The advances of the Renaissance had an enormous impact on the choral tradition, most primarily in the development of polyphonic (i.e., multi-part) writing. In the hands of such masters as Dufay, Josquin, Palestrina, Byrd, and Tallis, a extraordinarily rich repertoire of motets, Masses, and other sacred music quickly flowered. On the secular side, the poetic madrigal became the new standard form; the madrigals of Claudio Monteverdi in particular, along with the same composer’s sacred music and operas, proved to be a revolution that helped define the sound of Baroque music. The arguably most important innovation in the Baroque era was the introduction of the figured bass, which provided a harmonic grounding. During the Baroque era, much of what remains standard choral repertoire was written; such works include the monumental choral works, including the cantatas and oratorios, of JS Bach as well as the oratorios of Handel. Classical era composers in turn built upon this legacy and added to this body of repertoire, including Haydn in his Masses and oratorios.
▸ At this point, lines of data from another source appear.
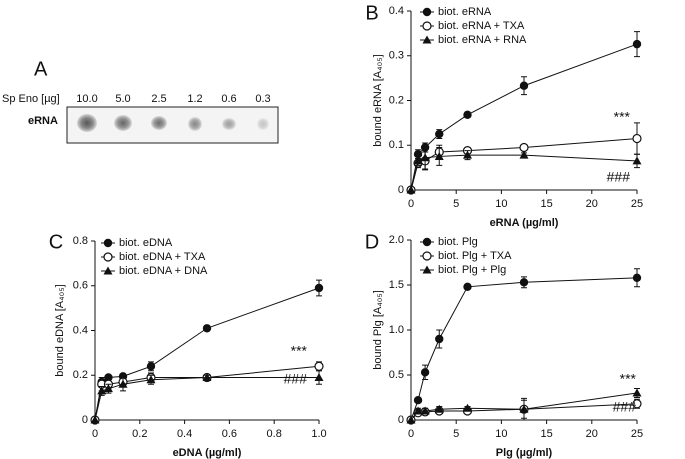  I want to click on blot-amount: 2.5, so click(158, 99).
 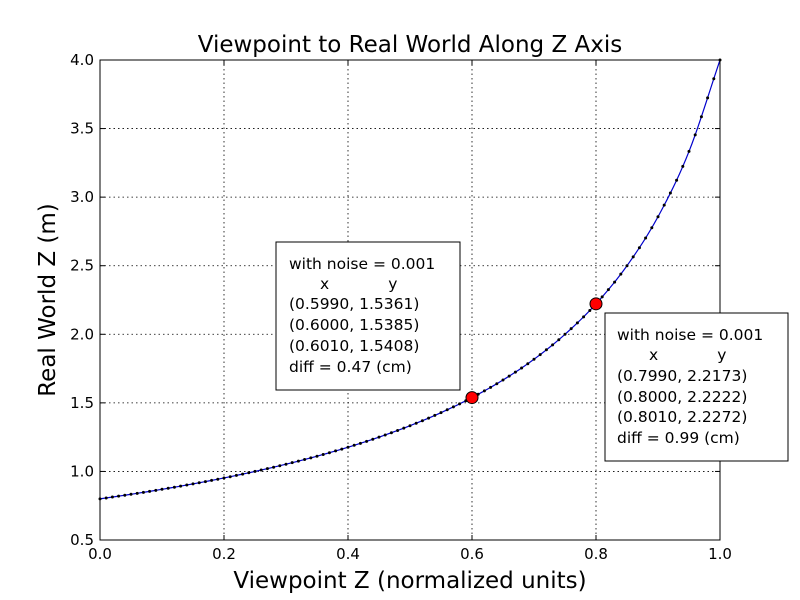 I want to click on x-tick-label: 0.2, so click(x=224, y=554).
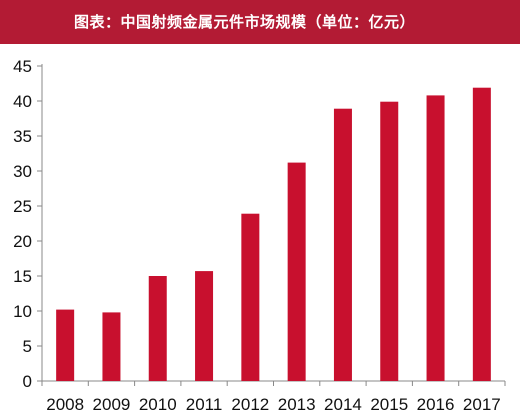 The width and height of the screenshot is (520, 419). Describe the element at coordinates (28, 224) in the screenshot. I see `y-axis: 0 5 10 15 20 25 30 35 40 45` at that location.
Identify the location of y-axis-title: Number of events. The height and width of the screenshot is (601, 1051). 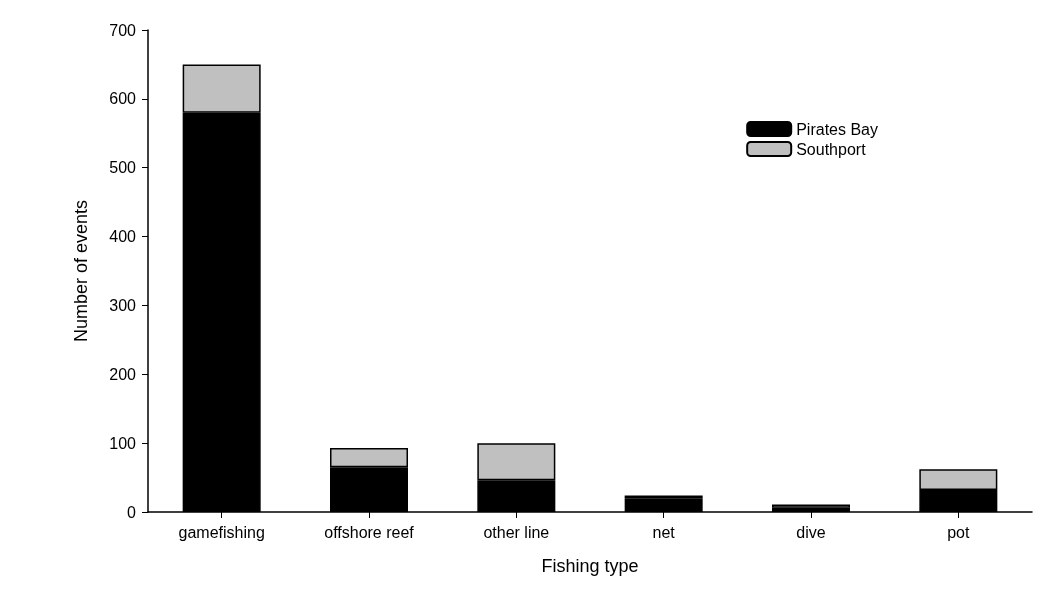
(81, 271).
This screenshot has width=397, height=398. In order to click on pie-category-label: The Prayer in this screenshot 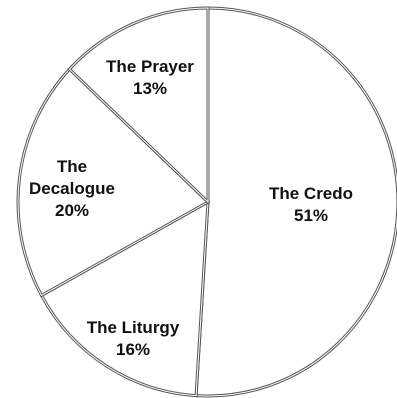, I will do `click(150, 66)`.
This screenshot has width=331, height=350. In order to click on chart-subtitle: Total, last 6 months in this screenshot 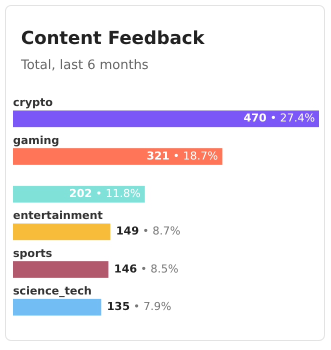, I will do `click(85, 66)`.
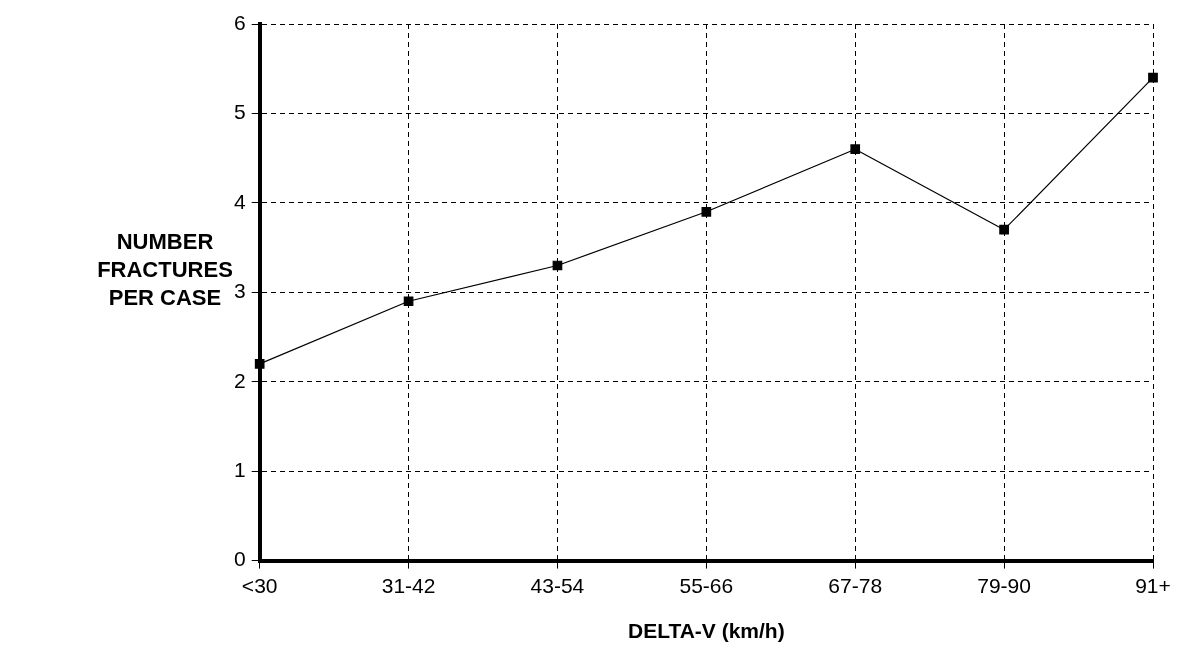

In the 19th century, many composers brought a very dramatic—and almost operatic sensibility to their large-scale choral works, including Brahms, Rossini, Bruckner, and Verdi. In the following century, composers as varied as Benjamin Britten and Carl Orff took up the choral medium to very different ends, while even more recently Arvo Part, John Tavener, and Eric Whitacre, among others, write works that have been warmly embraced by professional and amateur choruses alike despite great differences in their individual aesthetics.